Said man goes by Harris (Mike Shephard) and in addition to being fresh out of TP, he is also plagued by the the incessant harassment of one Fecal George (Chris Spyrides), a human manifestation of shit itself that only he can see. Okay, so it goes without saying that the plot is crass and sophomoric, so the question really becomes “did the filmmakers execute the story they had properly?” Well, let’s break this thing down.
First and foremost, this is a small cast of three actors so the quality of the acting is essential to selling this weird little story. Not surprisingly, there isn’t much subtly to be had in their performances which consist of the kind of broad, cheesy acting you’d find on your typical short-lived sitcom. I recognize that an over-the-top style was warranted in this outlandish story but I still feel that more skilled actors could have delivered a level of subtle menace that would have added complexity to the characters. Though, I can certainly appreciate that having anthropomorphized human excrement shouting at you about shit stains in your underwear probably doesn’t inspire your best performance.
What baffles me the most about this film is why director Phil Haine and writer Mark A. C. Brown felt that, of all the possible stories in the world, this was the one that they would put all their resources into telling. Now, if this had come off as a film that looked like it was shot over a weekend by a couple of drunken college kids, it would actually make more sense. What’s confounding here is the fact that there’s clearly a lot of talent behind the camera.
There are some attempts at very broad comedy that fall completely flat but purely from a technical standpoint the film is very well crafted.

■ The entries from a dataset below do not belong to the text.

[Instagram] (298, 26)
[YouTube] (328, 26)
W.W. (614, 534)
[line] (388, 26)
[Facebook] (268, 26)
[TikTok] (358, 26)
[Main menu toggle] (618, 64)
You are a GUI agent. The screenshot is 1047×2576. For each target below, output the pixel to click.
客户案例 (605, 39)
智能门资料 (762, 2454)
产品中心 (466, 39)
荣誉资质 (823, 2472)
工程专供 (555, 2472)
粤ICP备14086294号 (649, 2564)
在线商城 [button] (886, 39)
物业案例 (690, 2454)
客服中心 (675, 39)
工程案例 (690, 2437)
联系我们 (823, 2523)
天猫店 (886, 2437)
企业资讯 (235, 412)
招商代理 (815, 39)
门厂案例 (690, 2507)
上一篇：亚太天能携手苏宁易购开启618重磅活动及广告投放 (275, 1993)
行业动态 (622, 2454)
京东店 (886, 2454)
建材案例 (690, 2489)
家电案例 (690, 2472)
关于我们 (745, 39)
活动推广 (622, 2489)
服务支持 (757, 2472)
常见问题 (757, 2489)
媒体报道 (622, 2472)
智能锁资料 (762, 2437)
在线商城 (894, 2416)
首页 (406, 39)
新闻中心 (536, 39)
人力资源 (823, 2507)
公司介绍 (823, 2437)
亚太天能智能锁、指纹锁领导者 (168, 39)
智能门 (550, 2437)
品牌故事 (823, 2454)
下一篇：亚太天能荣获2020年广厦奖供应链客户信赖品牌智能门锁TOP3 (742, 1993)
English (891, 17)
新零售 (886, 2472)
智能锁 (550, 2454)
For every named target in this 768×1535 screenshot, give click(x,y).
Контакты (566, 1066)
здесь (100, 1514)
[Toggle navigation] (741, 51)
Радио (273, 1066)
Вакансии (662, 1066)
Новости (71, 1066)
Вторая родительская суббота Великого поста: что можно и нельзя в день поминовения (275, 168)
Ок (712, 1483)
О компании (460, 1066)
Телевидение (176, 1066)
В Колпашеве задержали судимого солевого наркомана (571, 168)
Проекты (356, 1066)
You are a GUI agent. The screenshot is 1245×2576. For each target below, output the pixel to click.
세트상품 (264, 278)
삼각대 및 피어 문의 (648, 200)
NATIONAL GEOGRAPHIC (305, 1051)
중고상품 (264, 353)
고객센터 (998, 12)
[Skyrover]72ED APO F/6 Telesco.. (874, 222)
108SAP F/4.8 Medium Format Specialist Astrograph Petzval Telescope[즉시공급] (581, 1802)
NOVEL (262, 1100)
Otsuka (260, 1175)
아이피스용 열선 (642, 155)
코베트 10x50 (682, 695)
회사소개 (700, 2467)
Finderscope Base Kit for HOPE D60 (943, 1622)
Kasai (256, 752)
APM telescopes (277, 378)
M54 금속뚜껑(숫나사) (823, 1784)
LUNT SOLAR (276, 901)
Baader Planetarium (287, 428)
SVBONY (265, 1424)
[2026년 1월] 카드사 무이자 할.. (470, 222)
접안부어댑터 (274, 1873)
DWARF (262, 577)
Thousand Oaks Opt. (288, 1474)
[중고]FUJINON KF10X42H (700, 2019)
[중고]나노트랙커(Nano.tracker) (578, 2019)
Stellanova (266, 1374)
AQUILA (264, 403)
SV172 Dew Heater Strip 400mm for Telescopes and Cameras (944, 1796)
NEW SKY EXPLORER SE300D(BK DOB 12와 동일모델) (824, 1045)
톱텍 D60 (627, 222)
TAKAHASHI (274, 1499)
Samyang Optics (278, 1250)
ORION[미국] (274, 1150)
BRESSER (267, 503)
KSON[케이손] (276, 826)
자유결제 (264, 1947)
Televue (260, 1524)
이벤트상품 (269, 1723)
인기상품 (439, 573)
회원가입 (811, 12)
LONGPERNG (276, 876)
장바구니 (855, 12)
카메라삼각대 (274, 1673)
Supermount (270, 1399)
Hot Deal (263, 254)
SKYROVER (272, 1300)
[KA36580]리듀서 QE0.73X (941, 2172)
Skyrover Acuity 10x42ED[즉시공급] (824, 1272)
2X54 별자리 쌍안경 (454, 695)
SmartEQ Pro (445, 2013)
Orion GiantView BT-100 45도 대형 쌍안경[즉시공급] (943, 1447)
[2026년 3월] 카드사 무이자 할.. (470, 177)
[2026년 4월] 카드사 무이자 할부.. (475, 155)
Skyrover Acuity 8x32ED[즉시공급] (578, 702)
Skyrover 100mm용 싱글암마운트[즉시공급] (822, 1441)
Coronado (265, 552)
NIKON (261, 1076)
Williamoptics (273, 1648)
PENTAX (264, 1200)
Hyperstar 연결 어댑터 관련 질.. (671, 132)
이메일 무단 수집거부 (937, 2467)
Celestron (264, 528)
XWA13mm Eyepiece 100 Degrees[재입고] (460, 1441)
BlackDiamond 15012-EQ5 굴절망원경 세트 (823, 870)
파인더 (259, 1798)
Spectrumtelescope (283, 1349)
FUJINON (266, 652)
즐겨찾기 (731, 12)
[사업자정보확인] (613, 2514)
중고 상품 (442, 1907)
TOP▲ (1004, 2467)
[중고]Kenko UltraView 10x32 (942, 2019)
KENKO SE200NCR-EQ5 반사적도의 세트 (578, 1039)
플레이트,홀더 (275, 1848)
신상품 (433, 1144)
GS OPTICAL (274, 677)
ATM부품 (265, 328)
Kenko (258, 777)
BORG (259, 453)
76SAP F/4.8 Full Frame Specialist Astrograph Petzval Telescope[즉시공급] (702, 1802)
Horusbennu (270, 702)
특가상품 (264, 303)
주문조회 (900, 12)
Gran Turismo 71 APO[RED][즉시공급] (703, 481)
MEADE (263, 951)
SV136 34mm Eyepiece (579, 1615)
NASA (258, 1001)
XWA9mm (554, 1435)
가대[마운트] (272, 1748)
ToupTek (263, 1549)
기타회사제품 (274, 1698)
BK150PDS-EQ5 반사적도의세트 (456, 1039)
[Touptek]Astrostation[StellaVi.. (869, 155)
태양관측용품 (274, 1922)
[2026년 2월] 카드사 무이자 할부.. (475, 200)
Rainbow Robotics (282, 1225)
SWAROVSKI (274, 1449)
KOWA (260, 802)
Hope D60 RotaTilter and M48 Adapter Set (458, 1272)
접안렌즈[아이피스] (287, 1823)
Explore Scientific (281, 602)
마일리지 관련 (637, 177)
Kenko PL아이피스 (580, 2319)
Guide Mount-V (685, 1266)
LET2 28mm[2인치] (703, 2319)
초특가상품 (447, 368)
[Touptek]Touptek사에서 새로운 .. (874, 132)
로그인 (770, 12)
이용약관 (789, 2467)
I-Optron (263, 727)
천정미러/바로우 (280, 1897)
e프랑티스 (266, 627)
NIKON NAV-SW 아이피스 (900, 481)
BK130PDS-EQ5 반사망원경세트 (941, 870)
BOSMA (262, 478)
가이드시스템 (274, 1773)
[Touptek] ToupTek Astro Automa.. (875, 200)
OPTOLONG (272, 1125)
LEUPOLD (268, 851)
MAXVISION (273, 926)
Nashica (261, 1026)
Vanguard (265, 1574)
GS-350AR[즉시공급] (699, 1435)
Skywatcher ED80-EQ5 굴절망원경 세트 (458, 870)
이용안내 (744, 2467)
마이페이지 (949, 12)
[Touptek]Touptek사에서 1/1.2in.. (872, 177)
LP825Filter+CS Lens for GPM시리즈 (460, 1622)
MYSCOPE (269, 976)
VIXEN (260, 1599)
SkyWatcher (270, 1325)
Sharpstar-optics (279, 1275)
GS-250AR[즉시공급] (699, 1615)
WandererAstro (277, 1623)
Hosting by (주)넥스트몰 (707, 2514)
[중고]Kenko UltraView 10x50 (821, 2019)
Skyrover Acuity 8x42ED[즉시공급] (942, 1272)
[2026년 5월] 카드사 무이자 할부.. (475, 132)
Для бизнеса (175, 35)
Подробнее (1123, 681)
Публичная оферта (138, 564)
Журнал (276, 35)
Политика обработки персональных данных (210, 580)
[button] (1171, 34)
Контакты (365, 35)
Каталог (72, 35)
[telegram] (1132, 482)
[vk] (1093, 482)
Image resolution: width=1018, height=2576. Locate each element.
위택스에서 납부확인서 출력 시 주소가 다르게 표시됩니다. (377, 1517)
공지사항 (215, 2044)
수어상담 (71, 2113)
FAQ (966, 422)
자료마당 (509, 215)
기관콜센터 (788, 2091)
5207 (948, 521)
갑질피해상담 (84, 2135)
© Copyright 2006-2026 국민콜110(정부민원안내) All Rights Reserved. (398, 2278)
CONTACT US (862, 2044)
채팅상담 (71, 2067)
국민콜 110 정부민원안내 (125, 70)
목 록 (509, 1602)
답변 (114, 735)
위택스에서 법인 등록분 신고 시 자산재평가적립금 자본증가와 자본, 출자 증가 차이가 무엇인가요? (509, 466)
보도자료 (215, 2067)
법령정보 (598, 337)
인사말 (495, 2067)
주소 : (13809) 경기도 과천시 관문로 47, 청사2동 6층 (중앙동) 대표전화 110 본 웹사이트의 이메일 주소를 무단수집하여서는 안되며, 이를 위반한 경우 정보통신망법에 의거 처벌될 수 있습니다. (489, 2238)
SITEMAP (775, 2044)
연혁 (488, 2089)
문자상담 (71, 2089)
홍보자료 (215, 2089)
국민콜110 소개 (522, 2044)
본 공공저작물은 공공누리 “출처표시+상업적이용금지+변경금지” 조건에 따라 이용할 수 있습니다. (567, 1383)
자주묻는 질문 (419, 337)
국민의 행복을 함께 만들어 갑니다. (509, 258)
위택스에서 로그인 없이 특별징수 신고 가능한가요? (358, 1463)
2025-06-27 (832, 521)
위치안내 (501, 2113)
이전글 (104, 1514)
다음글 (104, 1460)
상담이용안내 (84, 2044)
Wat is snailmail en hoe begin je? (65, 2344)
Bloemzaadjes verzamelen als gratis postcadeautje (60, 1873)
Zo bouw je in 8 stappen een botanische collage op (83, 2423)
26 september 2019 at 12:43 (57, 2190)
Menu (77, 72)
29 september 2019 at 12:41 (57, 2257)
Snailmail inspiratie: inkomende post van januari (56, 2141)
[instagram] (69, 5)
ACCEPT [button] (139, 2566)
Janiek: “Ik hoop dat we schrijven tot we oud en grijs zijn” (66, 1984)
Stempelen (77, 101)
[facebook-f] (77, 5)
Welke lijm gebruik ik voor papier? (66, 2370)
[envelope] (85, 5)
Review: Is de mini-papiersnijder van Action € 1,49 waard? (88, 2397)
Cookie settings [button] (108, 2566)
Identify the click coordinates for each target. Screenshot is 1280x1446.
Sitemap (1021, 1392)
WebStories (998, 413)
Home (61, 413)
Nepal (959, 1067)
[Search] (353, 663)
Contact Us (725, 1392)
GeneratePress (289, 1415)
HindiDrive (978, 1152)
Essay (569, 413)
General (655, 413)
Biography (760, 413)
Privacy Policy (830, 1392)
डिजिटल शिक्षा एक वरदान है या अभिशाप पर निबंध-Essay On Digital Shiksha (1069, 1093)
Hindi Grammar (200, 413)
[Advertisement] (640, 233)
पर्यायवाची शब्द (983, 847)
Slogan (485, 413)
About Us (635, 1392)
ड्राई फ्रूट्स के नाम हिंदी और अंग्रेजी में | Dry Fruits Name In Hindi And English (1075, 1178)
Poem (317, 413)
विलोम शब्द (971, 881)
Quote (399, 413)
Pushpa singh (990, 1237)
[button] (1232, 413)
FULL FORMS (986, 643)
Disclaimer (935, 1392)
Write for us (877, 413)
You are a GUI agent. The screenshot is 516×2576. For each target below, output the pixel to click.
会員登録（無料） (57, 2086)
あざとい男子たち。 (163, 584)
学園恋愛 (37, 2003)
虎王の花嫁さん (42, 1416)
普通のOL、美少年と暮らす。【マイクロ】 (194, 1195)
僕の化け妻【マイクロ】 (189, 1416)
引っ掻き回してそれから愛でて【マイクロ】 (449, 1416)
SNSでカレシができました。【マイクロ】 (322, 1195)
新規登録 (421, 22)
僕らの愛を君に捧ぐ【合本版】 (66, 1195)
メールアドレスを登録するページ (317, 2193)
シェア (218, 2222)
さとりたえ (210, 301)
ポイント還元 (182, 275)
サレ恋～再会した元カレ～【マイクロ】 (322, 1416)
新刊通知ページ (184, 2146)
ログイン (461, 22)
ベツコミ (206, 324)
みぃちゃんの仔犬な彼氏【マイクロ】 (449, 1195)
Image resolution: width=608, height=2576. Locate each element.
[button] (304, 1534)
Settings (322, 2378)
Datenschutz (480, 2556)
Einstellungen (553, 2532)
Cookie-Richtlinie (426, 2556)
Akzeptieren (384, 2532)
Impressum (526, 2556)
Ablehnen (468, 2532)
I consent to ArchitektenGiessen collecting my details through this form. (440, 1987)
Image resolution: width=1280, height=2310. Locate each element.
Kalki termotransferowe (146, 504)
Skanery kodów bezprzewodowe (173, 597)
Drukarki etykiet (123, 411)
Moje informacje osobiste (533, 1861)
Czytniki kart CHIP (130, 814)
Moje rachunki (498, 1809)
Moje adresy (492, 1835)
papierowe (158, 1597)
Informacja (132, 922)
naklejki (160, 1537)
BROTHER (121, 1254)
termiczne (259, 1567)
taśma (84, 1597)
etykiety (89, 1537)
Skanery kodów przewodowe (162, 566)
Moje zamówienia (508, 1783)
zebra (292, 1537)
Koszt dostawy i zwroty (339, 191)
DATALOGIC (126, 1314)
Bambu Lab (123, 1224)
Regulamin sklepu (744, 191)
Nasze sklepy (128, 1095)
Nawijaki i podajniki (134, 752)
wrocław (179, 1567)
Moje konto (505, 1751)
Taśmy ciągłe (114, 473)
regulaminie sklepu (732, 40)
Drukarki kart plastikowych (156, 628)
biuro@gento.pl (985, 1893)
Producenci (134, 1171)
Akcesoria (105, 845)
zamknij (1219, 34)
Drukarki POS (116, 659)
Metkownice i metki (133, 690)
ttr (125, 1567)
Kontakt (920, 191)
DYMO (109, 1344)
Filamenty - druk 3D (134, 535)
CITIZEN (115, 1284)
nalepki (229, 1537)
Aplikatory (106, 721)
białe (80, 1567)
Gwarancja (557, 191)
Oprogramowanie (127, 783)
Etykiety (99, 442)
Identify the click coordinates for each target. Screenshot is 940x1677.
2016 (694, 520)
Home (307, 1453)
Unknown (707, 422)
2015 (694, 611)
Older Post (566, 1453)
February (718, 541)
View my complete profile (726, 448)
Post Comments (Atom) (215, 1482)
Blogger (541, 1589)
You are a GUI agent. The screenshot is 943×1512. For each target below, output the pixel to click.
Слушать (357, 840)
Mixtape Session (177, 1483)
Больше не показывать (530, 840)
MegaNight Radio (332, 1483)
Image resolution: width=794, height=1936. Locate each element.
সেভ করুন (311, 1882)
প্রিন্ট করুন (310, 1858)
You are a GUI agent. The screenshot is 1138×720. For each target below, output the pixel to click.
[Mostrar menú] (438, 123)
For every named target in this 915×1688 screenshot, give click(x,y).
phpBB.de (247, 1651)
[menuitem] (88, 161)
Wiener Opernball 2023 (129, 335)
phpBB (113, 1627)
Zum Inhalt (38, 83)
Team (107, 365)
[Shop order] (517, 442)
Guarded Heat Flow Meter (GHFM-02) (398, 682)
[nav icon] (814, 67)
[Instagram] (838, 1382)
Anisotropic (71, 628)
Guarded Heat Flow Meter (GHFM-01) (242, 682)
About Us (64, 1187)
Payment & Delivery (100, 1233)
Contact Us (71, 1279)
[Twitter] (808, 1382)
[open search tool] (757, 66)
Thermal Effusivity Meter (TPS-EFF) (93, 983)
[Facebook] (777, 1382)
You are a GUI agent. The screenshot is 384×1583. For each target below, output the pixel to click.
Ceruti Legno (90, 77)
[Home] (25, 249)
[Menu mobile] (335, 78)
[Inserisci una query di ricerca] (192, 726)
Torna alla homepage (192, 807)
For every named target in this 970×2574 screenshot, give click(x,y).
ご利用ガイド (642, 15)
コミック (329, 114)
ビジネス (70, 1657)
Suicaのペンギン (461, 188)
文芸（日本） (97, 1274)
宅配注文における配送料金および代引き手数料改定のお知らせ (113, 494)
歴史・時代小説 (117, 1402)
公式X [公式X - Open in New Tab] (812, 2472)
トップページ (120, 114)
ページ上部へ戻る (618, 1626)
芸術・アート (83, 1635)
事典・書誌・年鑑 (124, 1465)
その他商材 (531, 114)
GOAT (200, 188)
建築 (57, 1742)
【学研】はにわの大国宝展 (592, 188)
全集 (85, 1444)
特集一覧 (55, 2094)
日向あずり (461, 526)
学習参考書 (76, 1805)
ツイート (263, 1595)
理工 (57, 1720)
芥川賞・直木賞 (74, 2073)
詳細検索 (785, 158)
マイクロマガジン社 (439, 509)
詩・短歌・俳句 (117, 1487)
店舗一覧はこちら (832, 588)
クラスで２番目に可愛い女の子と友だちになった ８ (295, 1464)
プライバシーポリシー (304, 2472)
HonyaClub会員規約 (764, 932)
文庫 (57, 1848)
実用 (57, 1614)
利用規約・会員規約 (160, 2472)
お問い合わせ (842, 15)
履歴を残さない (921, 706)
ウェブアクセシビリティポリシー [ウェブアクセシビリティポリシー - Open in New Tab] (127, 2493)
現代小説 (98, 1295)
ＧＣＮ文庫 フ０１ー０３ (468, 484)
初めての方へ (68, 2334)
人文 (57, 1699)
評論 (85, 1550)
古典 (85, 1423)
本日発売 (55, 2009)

The quality of the image is perfect, the sound design is excellent, and the entire experience flows together with the kind of professionalism you’d expect from a multi-million dollar film.
Now, I won’t spoil the ending, but I will say that it does redeem the rest of the plot a bit as well as provide justification to some points of the film that seemed like simple oversights at first. In addition, it finally tied in the Horror aspect that had seemed to be conspicuously absent from this “Horror Comedy”. All in all, a strange, gross little story but one brought forth by talented people who are certainly worth keeping an eye on in the future.